|(c) Sasha Stim-Fogel|
Back in the U.S.S.A. NDAs enforced in the U.S. usually have a predictable outcome. But once you leave American jurisdiction, the results of enforcement are not as predictable and the costs of enforcement are far more expensive. That increases the odds that your NDA will be breached and that a foreign manufacturer will duplicate molds, copy packaging and send knockoffs out the backdoor and into countries in which you have no intellectual property rights.
Separating the good from the bad. Most foreign manufacturers rely on their credibility and trustworthiness to keep getting new business. So your first goal is to do your homework and try to figure out which ones are reliable and which ones are opportunists. The resources, below, may help you.
Protecting secret stuff only. Keep in mind that a nondisclosure will only protect against the disclosure of confidential information. Once your patent is published, it is no longer confidential. So the only thing your NDA can actually protect is confidential information regarding manufacture, sales and distribution, and know-how needed to produce and distribute the patented item. A noncompete is typically aimed at preventing ex-workers from competing against you and that's not likely to provide much benefit. However, some provisions, in conjunction with your NDA -- for example, an agreement that the manufacturer will not manufacture or distribute your product without your authorization -- can be crafted to deal with your specific situation. A lawyer's assistance may be required. In summary, get an attorney to make sure the agreement provides the best dispute-resolution procedures.
After you've found the best choice. Your lawyer may include provisions that will help you in a foreign deal. Here are some things to consider.
- Jurisdiction. The only way to get a foreign manufacturer into a U.S. court—unless the company does substantial business in the States—is to include a provision in the NDA that requires the manufacturer consent to U.S. jurisdiction. This may prove difficult to negotiate (and to enforce), as foreign manufacturers are often hesitant about submitting to the U.S. judicial system.
- Choice of law. Every country has laws as to how contracts are interpreted. You would want the NDA to be interpreted according to U.S. law.
- Arbitration. Arbitration is similar to litigation but with less formality and expense. You’ll usually benefit by agreeing to have disputes arbitrated. Hopefully, the manufacturer will agree to arbitrate the matter in the United States. If not, there are three popular (though expensive) spots for international arbitration: London (the London Court of International Arbitration), Paris (the International Court of Arbitration of the International Chamber of Commerce), and Stockholm (the Arbitration Institute of the Stockholm Chamber of Commerce). Also, if possible, your agreement should award attorneys’ fees to the victor in the arbitration.
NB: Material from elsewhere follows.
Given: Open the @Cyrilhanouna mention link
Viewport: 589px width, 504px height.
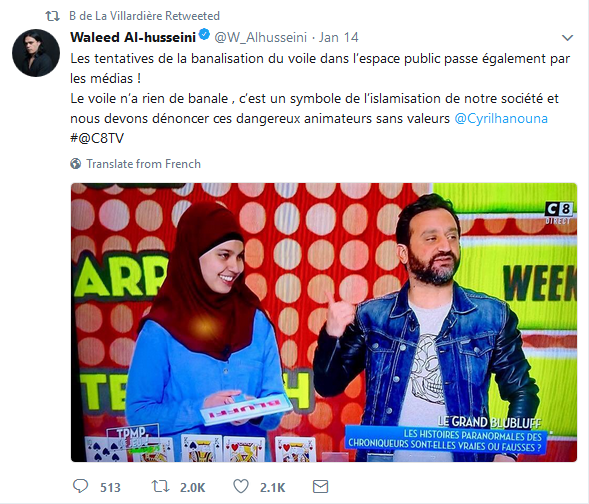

- U.S. Department of Commerce (DOC) and the U.S. Small Business Administration (SBA) are interested in helping the sales of U.S. goods overseas. If an inventor has a track record and the possibility of actually placing a product in the market (or already has a product and is seeking to market it overseas), the DOC and SBA offer assistance.
- Check out the Department of Commerce site at the International Trade Association (ITA) or the DOC’s export information.
- National Trade Data Bank has the most extensive and detailed statistical information on trade in specific products and countries. It is not free, but you can enroll for a free guest subscription and try it out.
- The Federation of International TradeAssociations (FITA) has a website with many links, leads, and statistics that can be helpful for international businesses.